[[ THE DATA, beginning ]]
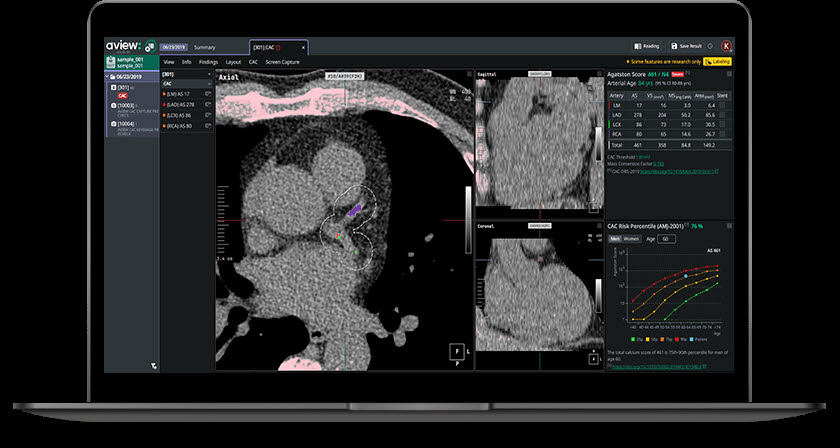Click the yellow Labeling button
The height and width of the screenshot is (448, 840).
(x=717, y=62)
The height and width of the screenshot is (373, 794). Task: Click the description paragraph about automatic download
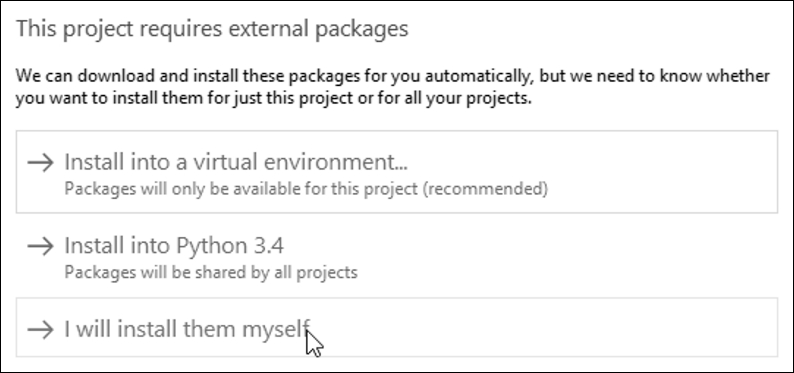pyautogui.click(x=392, y=87)
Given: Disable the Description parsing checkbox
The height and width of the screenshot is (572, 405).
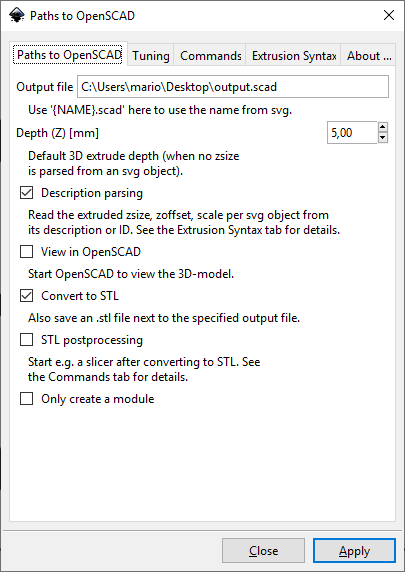Looking at the screenshot, I should click(26, 193).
[[ THE DATA, end ]]
## TASK OBJECTIVE
Extract exactly the lines above from the line containing "The height and width of the screenshot is (373, 794)." through the last one, both ends included, but not the pictures.

## YOUR SOLUTION
The height and width of the screenshot is (373, 794). Task: Click the description paragraph about automatic download
pyautogui.click(x=392, y=87)
Given: Disable the Description parsing checkbox
The height and width of the screenshot is (572, 405).
Looking at the screenshot, I should click(26, 193).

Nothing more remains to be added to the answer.